“Ik wil niet weten in wat voor universum u leeft”, zei kamerlid Jesse Klaver boos tegen president-commissaris Rik van Slingelandt. Die had daarop best kunnen antwoorden: in hetzelfde universum als u.
Bankiers en politici: ze staan regelmatig tegenover elkaar, maar hun werelden hebben veel met elkaar gemeen. In de ruim een week durende crisis rondom bed-bad-brood werd eens te meer duidelijk dat ons politieke systeem grote fouten bevat en dat politici gevangen zitten in dezelfde amorele structuren die Joris Luyendijk in zijn banken-blog heeft beschreven.
De belangrijkste overeenkomsten:
1. Het draait in beide werelden om de bottom line. Bij banken en verzekeringen om aandeelhouderswaarde, bij politieke partijen om kiezersgunst. Alles wat politici doen wordt tegenwoordig getoetst aan resultaten bij verkiezingen. Het doel heiligt daarbij de middelen. In verkiezingsdebatten wordt gelogen, vertekend en overdreven, als doelbewuste tactiek. In campagnes worden beloften gedaan die daarna net zo gemakkelijk weer worden gebroken.

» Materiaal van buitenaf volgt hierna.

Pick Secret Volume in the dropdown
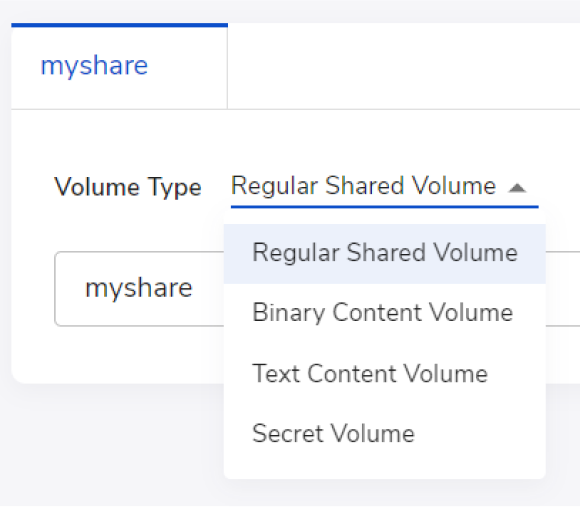 pyautogui.click(x=385, y=433)
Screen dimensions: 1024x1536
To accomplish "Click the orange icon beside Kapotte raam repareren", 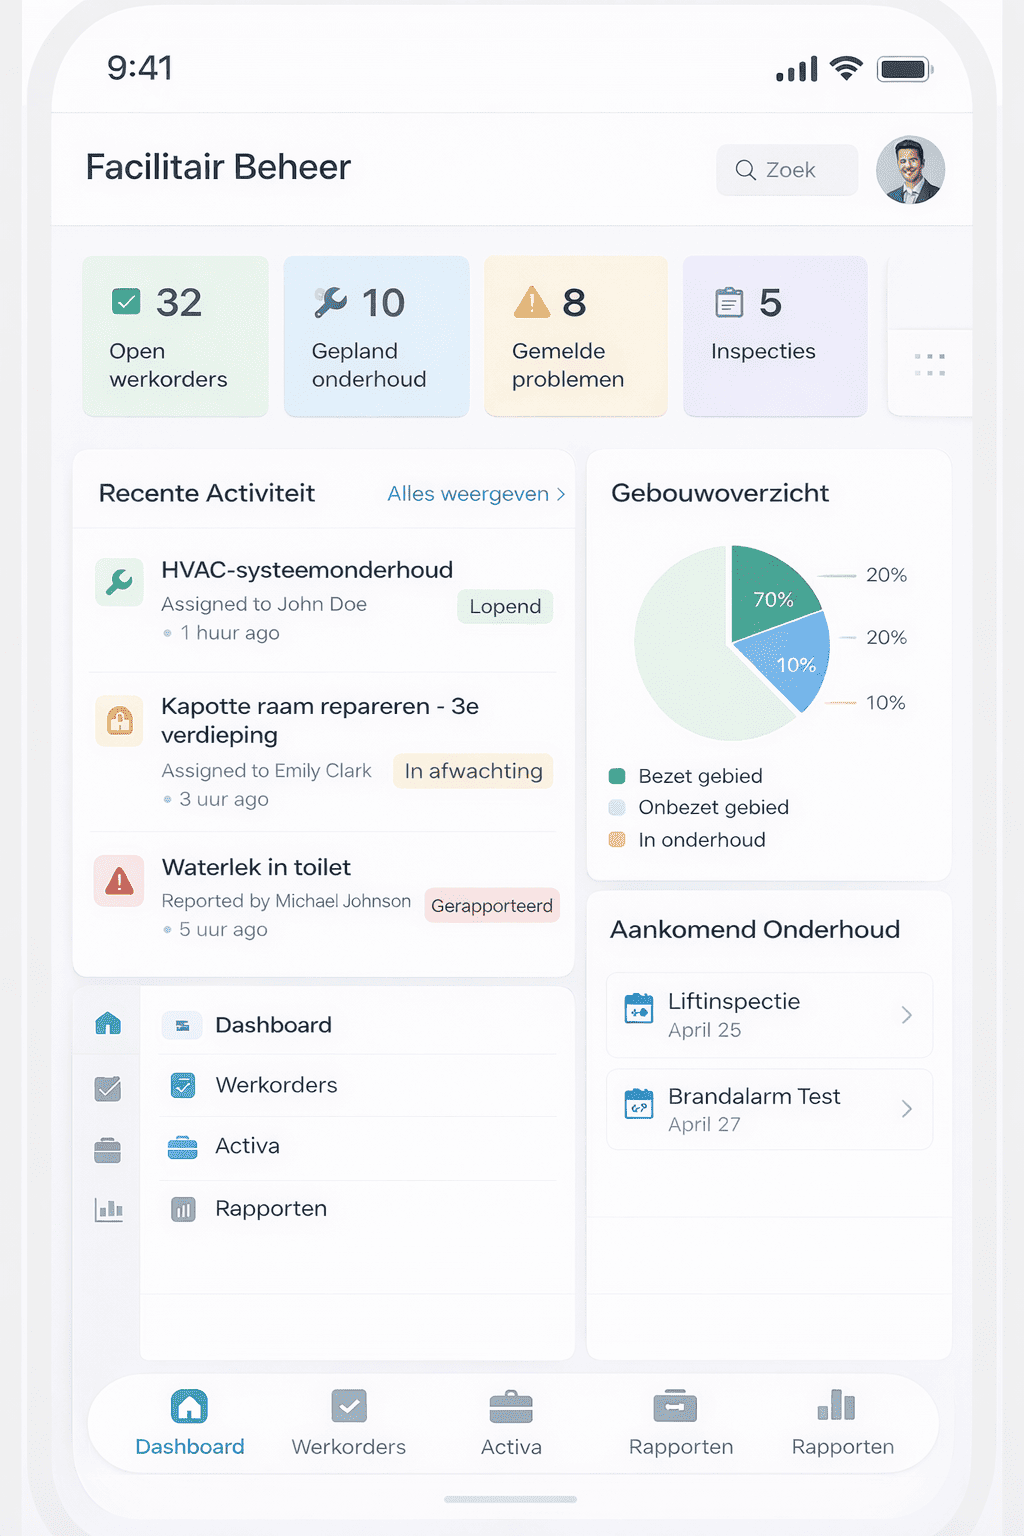I will 119,721.
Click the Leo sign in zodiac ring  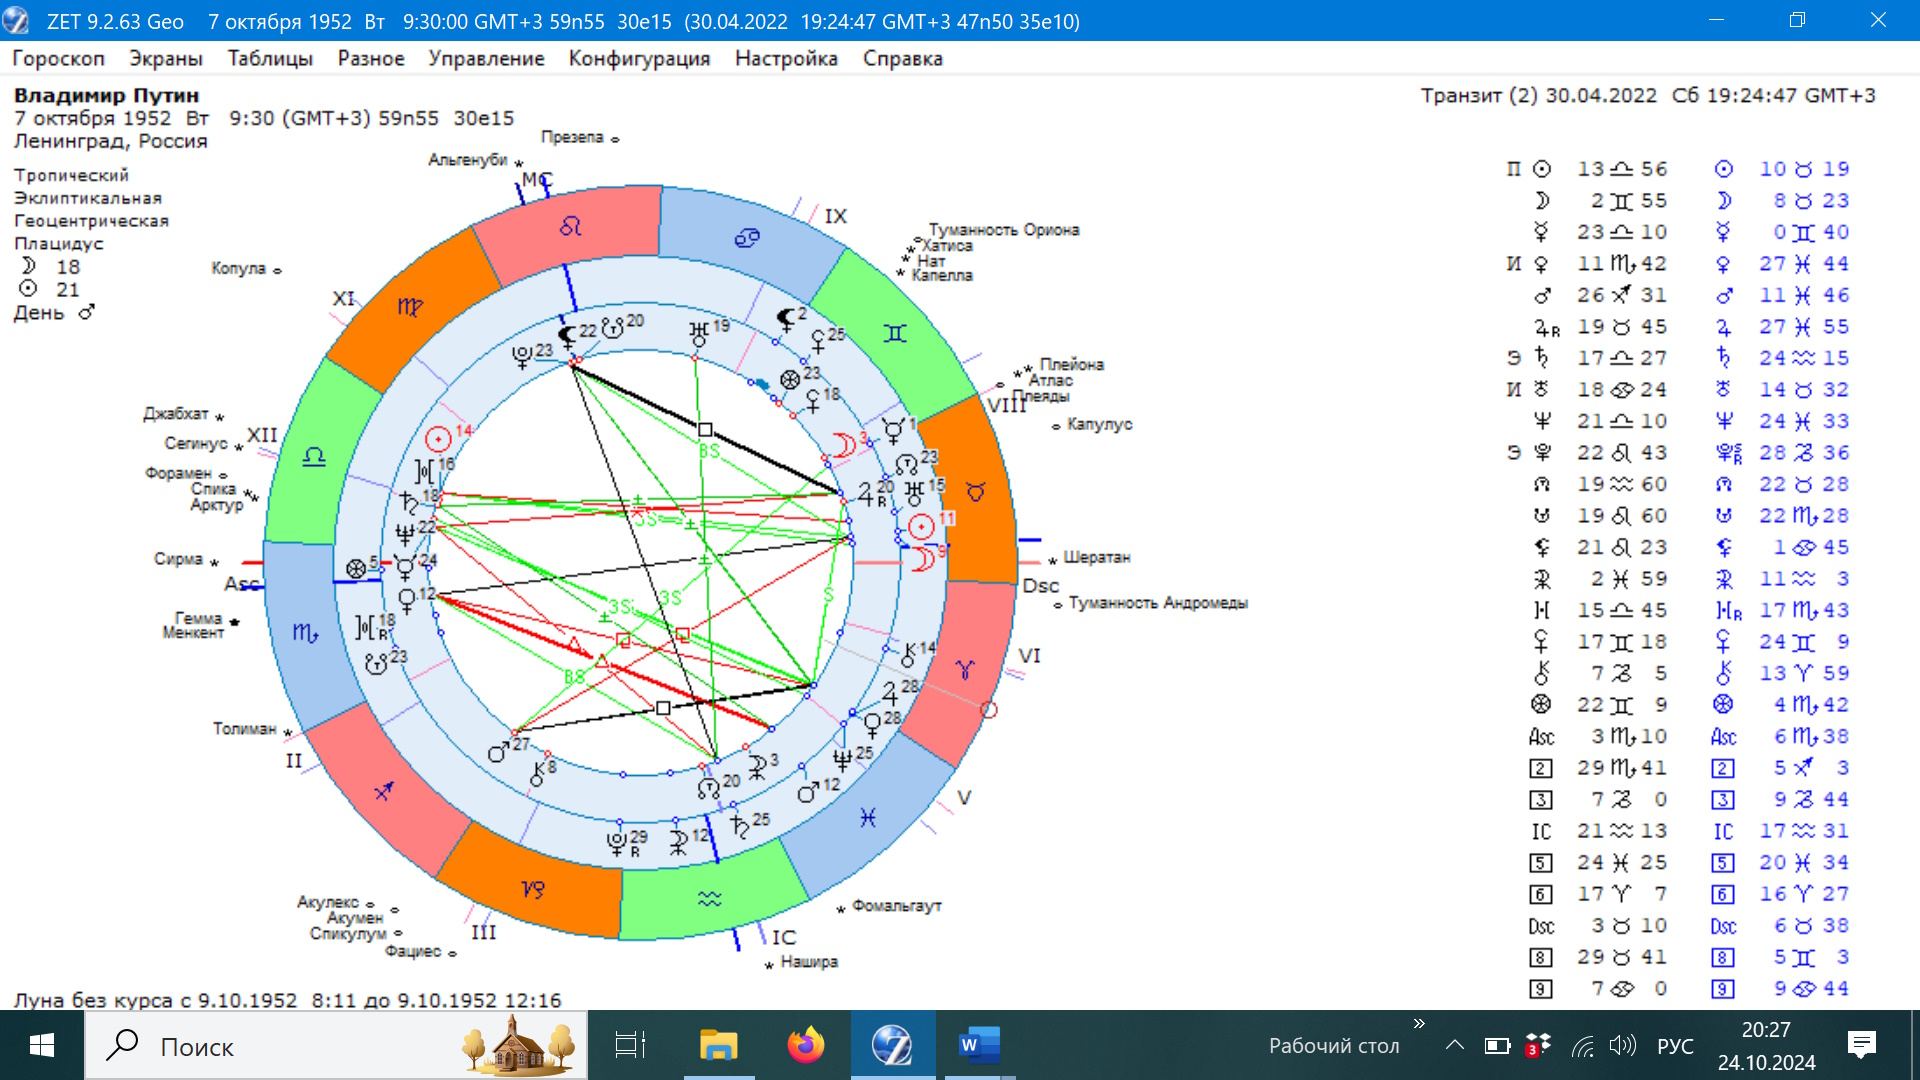(x=570, y=227)
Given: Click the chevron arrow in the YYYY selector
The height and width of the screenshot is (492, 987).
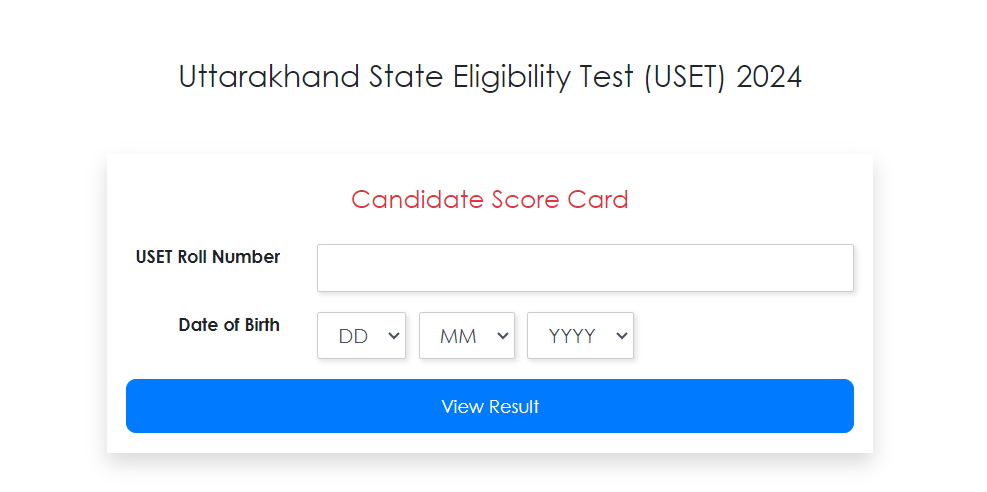Looking at the screenshot, I should point(621,337).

En wat het ergste is: er wordt niet immoreel gehandeld voor een ‘groter goed’ zoals het landsbelang (als dat al een rechtvaardiging zou zijn), het gaat alleen om het belang van politicus en partij zelf. Ook als dat tegen een groter belang ingaat. Mocht het huidige kabinet vallen, dan is dat niet omdat VVD en PvdA het niet eens kunnen worden over een belangrijk beleidspunt, maar omdat ze garen denken te kunnen spinnen bij een kabinetscrisis. En als de regering blijft zitten is dat weer niet omdat ze het eens zijn geworden over een goede oplossing, maar omdat ze meer voordelen zien in het uitstellen van de volgende verkiezingen.
2. Het draait in financiën en politiek steeds meer om de korte termijn. Een ‘electronische kudde’ (Thomas Friedman) van investeerders jaagt voortdurend over de planeet, op zoek naar het hoogste rendemement. Met één klik op de knop worden miljarden verschoven. Maar niet alleen in de economie, ook in de politiek is de aarde plat geworden. Kiezers zweven niet eens meer, ze rennen van partij naar partij, op zoek naar het programma met de grootste beloften en de politicus met het beste imago. En net als in de zakenwereld regeert de korte termijn. Waar het bij bedrijven niet meer om jaarverslagen maar om kwartaalcijfers gaat, draait het in de politiek niet meer om verkiezingen maar om wekelijkse opiniepeilingen. Een virtueel zeteltje erbij of eraf: dat is de munteenheid waarmee in de politiek wordt betaald en waar het in de praktijk over gaat.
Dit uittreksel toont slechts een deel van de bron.